Why White Male Voters Went the Other Way


Washington -- Like any other culture, that of white males is not universally shared nor supported only by white males. But those whom the shoe fits cheerfully wear it.

It is a culture like any other, with its own shared values and beloved icons: Rush Limbaugh broadcasts, Tom Clancy novels, Steven Seagal movies, commentaries by the late Lewis Grizzard, stock-car racing, heavy metal, pay-per-view Howard Stern cable TV specials, monster-truck rallies, the National Football League, National Rifle Association membership and Elvis impersonators, to name a few.

But there's more to it than that. It is a culture into which Republicans effectively tapped on November 8, enabling them to take over Congress and most of the nation's state governments. White males voted Republican 2-to-1, sparking front-page news stories and excited media commentaries about a white-male revolt. What happened?

Blaming it on racism or sexism, as some sore losers were quick to do, misses the point. People vote their interests. When the interests of women, minorities and white males coincide, they put personal prejudices aside and vote in common. When interests and attitudes diverge, so do voting patterns.

In the 1960s, when the nation's economy was humming along, it was easier for working-class and middle-class white men to allow that, yes, women and minorities deserve a break after all those years of abuse. But then the same calamity that famously divided black Americans between a new upwardly mobile middle class and a new downwardly mobile "underclass" spread to the general population, damping the sympathies of mainstream whites to the plight of poor folks.

White men have good reasons to feel angry, and they aren't alone. Corporate downsizing, international labor-market competition and the coming of the "information age" have eroded America's high-pay-low-skill jobs. Blue-collar white men with no more than high school diplomas have seen their incomes in real dollars decline. Higher-skilled "new collars" and middle managers are experiencing job insecurity and seeing their children graduate from college only to be lucky to find a minimum-wage job at a local shopping mall.

With male pride evaporating (Oh, how we men do link our sense of self-worth to our work) along with employment security, many white men understandably vent their anger at Washington. But, once angered, many white male voters have been distracted by scapegoats, instead of focusing on the true source of their misery, changing economics.

Women and minorities, insulated by the gains many have made thanks to help from (conservatives would say "dependency on") government, gave most of their votes to Democrats again in November.
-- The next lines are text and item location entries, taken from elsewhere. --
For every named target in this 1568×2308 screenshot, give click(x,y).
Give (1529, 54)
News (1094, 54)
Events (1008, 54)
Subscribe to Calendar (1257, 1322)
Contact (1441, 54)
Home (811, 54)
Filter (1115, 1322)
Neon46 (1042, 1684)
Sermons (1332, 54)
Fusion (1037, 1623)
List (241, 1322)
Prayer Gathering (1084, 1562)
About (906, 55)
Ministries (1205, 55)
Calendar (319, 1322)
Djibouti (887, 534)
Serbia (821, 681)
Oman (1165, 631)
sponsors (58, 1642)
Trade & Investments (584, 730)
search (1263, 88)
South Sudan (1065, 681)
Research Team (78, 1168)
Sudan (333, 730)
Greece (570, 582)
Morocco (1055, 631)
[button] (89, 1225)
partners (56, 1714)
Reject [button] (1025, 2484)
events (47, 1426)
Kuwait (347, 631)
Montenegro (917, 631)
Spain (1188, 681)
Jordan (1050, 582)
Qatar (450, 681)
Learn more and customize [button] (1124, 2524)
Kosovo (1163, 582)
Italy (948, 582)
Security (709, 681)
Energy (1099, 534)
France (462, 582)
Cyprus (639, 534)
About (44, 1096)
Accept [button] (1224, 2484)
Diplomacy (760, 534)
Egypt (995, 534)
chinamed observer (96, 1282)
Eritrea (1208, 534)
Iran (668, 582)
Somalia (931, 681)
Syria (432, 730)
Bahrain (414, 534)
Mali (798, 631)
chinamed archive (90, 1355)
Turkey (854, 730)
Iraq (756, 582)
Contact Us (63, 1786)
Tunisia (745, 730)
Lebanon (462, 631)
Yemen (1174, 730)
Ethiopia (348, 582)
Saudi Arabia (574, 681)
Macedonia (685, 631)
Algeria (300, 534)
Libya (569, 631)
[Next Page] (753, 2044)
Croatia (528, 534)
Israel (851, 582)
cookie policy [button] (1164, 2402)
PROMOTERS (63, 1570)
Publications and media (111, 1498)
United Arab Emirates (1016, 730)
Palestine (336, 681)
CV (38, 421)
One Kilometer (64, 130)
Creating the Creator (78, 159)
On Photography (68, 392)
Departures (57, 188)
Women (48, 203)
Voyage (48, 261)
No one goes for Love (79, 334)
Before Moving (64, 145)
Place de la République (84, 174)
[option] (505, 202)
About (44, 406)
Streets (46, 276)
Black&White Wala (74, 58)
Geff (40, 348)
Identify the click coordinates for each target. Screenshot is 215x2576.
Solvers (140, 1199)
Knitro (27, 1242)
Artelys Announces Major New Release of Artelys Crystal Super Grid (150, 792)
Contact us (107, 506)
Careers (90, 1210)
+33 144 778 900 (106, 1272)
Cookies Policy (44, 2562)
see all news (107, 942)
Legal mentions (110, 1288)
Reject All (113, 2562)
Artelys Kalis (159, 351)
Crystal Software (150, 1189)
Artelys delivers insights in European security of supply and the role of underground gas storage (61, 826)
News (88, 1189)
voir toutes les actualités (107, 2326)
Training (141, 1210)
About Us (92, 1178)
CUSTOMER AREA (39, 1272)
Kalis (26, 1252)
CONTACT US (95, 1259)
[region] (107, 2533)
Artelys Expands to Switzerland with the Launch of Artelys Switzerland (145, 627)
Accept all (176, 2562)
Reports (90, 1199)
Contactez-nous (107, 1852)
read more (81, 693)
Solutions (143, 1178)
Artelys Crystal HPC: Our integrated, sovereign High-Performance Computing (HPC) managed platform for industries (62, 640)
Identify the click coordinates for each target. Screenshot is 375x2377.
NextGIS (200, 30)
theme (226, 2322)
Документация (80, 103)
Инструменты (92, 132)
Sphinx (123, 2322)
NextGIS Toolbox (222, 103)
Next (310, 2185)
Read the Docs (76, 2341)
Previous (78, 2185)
White men, stoked by demagogic politicians and talk-show hosts, have been encouraged to feel increasingly like "disempowered," put-upon victims, whose problems can be blamed on other groups.

It's an old story. For centuries, poor Southern whites put up with the lowest standard of living in exchange for the right to drink from separate water fountains from black people. When the politically realistic President Lyndon B. Johnson signed away that privilege with the Civil Rights Act of 1964, he boldly declared that he had just signed away the Southern vote from his party for a generation.

It has been longer than that. Conservative Republicans have found new paper threats to enrage white malehood, including illegal immigrants, welfare mothers, Limbaugh's "feminazis" and an ever-widening circle of exaggerated definitions for "liberals."

Thus, House Speaker Newt Gingrich's victorious GOP, more mindful of votes than the nation's financial future, promises conspicuously to slash Aid to Families With Dependent Children (a $16 billion price tag in 1993) but to leave the much larger and vexing matter of Social Security ($302 billion) untouched until, oh, sometime after the 1996 elections. Or maybe sometime in the next century. Why? One constituency votes, the other doesn't. Frugal Newt knows.

"Me, too," says a shell-shocked President Clinton to an ill-advised tax cut. So much for his highly successful, if under-appreciated, deficit-reduction package. With the economy humming along again, polls show more voters prefer deficit reduction than support a tax cut.

In 1992, white males split their votes about evenly for Mr. Clinton, whose centrist stance scored better with white voters than any other Democrat since Johnson in 1964. Mr. Clinton spoke effectively to the way structural changes in the domestic and global economy have buffeted America's middle class, "people who work hard and play by the rules" since the early 1970s.

I wrote then that he was "the first Democrat since Robert F. Kennedy in 1968 to bring the Bubbas, the Brothers and the Bunkers together." (That's Southern whites, urban blacks and Northern ethnics, if you're not quite following my wit.)

Now, at a time when white men are telling focus groups that they appreciate politicians with backbone, the president's seems to have turned to mush. If ever there was a chance for him to show some spine, this is it. He has little left to lose.

Clarence Page is a syndicated columnist.